I described the politics of contemporary corporate commercial journalism as centrist, but it may be more accurate to label mainstream journalism as conservative. If the core pathologies are white supremacy, patriarchy and heterosexism in a corporate capitalist system that valorizes the hierarchy that produces inequality, then any status quo/centrist politics are in reality conservative; they have the effect of helping to conserve the existing system, even when advocating minor modifications to make it appear more liberal and tolerant.
This analysis should raise critical questions about an organization such as NLGJA, which describes its mission as working “within the news industry to foster fair and accurate coverage of LGBT issues,” language that is in sync with the illusory claims of neutrality of the industry. The questions include:
* Does NLGJA believe that hiring more LGBT people who will work within the heterosexist system is adequate to the task of LGBT liberation?
* Is NLGJA committed to ending the heterosexism that is an integral part of a patriarchal system based on hierarchy and men’s oppression of women?
* Do the gay men in NLGJA share a commitment to such feminist politics? What conception of feminism do NLGJA members, male and female, endorse?
* Do all the white members of NLGJA share a commitment to ending the racial hierarchies in a white-supremacist system?
* If the group shares such commitments, why are they not articulated as part of the group’s mission?
Whatever one’s views, they are fundamentally political questions.
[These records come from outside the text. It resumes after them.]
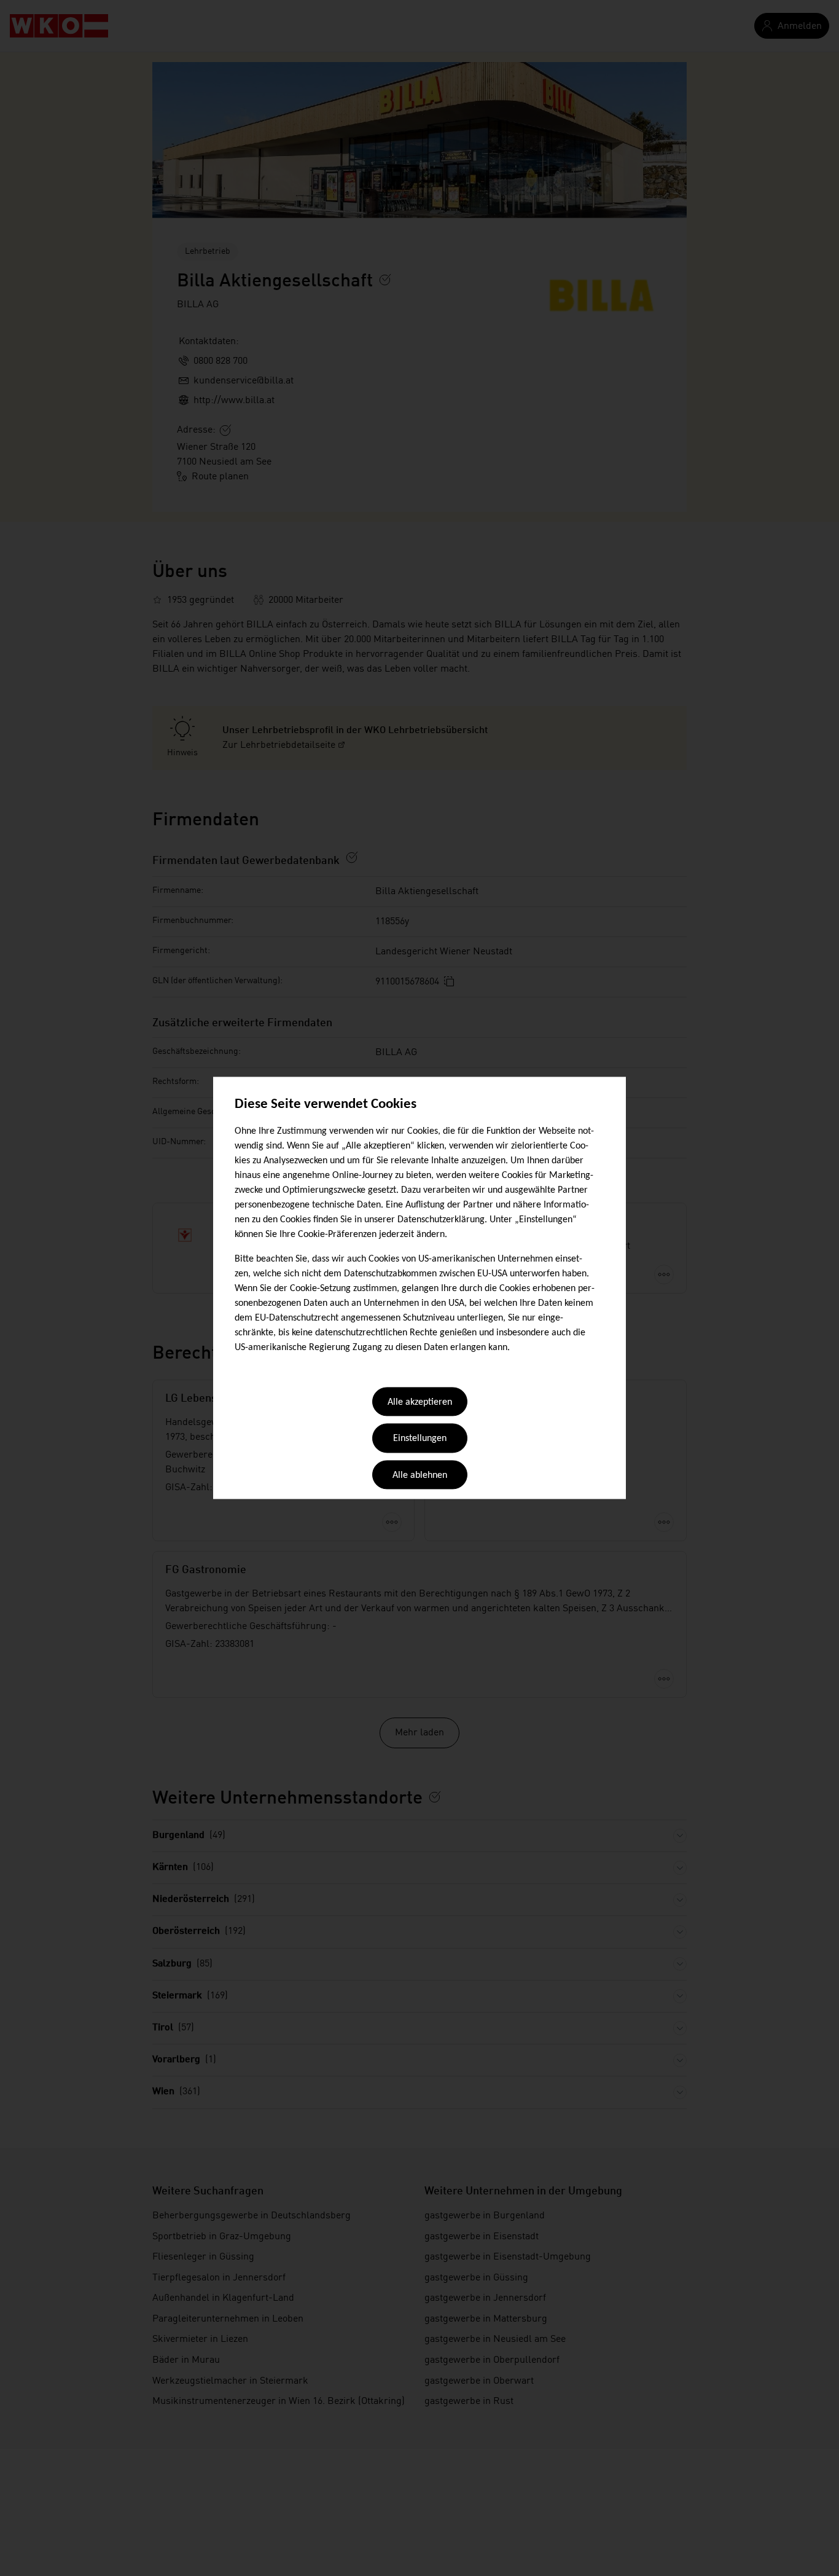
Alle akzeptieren (420, 1402)
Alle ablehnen (419, 1475)
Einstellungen (420, 1439)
Ignoring them doesn’t remove one from politics, but rather puts one on the political side of the status quo, of the existing distribution of power and resources. If journalism is to be a positive force in helping U.S. citizens come to terms with the unjust and unsustainable nature of these hierarchical systems, working journalists are going to have to reject the industry’s naïve claims of neutrality and work to help push the profession to more actively resist the powerful regressive forces that dominate society.
The journalists organizations that, along with NLGJA, are rooted in a recognition of the pathology and cruelty of those hierarchies — the National Association of Black Journalists, National Association of Hispanic Journalists, Asian American Journalists Association, and Native American Journalists Association — offer some hope, but only if they can give voice to a different vision not only of journalism but of the world. Journalists from the dominant groups — heterosexuals, white people, men — should add their voices to this struggle as well.
The goal should be not diversity within unjust and unsustainable hierarchies, but liberation. That term may seem awkward today, but we should remember that the movements in which these organizations are rooted spoke not of acceptance of the domination inherent in hierarchy but of real freedom and real justice. That, not diversity, is the dream of liberation.